The hidden costs of tree topping
Tree topping, also referred to as rounding over, heading-back, capping and hat-racking, is a fairly common practice throughout North Carolina. Basically, it is indiscriminately removing tree branches and stems, leaving long stubs behind. Many homeowners think that this reduces the height of their tree and helps to prevent hazards. Unfortunately, exactly the opposite is true. Instead of a simple, inexpensive solution, tree topping magnifies the problem and costs you in additional ways.
When a tree has no leaves, its food production source is removed, and it taps into energy reserves to prevent starvation. Numerous small branches will form near the end of each stub to produce as many leaves as quickly as possible. This rapid new growth not only increases the height of the tree, but also the branch density, making the tree taller and fuller than before. These new branches are weakly attached and prone to breakage in windy or icy conditions — a liability for which you are financially responsible.
Topping a tree causes stress in other ways, as well. Newly revealed tissues may become sunburned — possibly resulting in cankers, splitting bark and even death of the branches. Large wounds and long stubs close slowly and are prone to decay and insect invasion. These factors combine to shorten the life of the tree and can cost you in terms of tree maintenance and removal.
Removing tree branches leaves a disfigured tree. Because of the rapid new growth, the tree will need to be regularly pruned. While healthy trees can add 10 to 20 percent to the value of a home, topped trees decrease a home's value as potential buyers are faced with future tree maintenance.
There are several alternative approved and healthy methods for managing your trees. First, be sure when planting a tree that it is the right tree for that place. There should be adequate space for the mature tree, including the height and diameter of the crown, as well as the roots. In the long run, it may be worthwhile to replace a mature ill-fitting tree with a smaller tree that is right for that space.
Another option is proper pruning. Trees are either excurrent (having one main leader, resulting in a pyramidal shape) or decurrent (having several competing branches that result in a more spherical shape). Pruning will not change the tree's natural shape, but it can reduce the amount of crown; allow for a pedestrian walkway; remove competing, weak or hazardous branches; and result in a healthy, aesthetically pleasing tree. Doing the job right the first time may be a little more expensive, but it will keep your trees healthier and save you from hidden maintenance and removal costs later.
Simple tips to remember when pruning:
- Do not remove more than one-fourth of the tree's crown at any one time (mature trees may not be able to handle even that much).
- Pruning young trees results in well-shaped adults; mature trees should not need pruning other than removal of dead or hazardous branches.
- Small wounds close much faster than large ones.
- The best time to prune living branches is during the winter or early spring before the tree has expended energy to produce leaves and shoots.

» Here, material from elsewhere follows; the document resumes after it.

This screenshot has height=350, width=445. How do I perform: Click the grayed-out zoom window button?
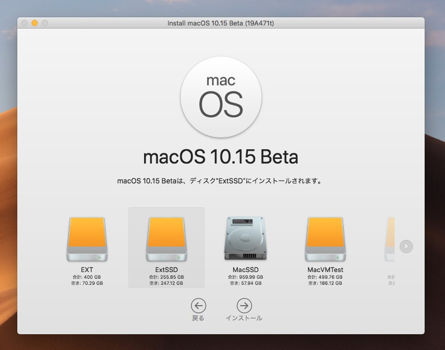(x=45, y=23)
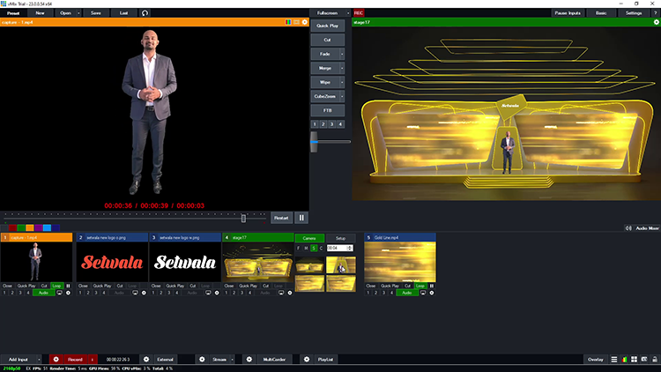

The first step in pruning a branch is to locate the branch collar, or the thickened tissue underneath the base of the branch, and the branch bark ridge, which is the junction of the tree stem and the branch, usually parallel to the branch angle. Try not to injure any of this tissue while pruning. To remove a small branch, use a sharp hand pruner and make a clean cut outside the branch bark ridge. For a larger branch that cannot be supported while cutting, use a three step process: 1) using a hand saw, make a shallow cut on the underside of the branch outside the branch collar. As the branch falls, this cut will protect the stem tissue from tearing. 2) The next cut should sever the branch outside the first cut. 3) The final cut should cleanly remove the stub outside the branch bark ridge and collar. An excellent USDA Forest Service resource for pruning information can be found at: www.na.fs.fed.us/spfo/pubs/howtos/ht_prune/htprune.pdf.
If the pruning task is too large, hire a certified arborist. Make a careful choice by asking for (and checking) references, checking for current certification and membership in professional organizations, and ensuring that worker's compensation and liability insurance policies are current. Avoid hiring an arborist that offers topping; a good arborist will offer healthy options in caring for your trees.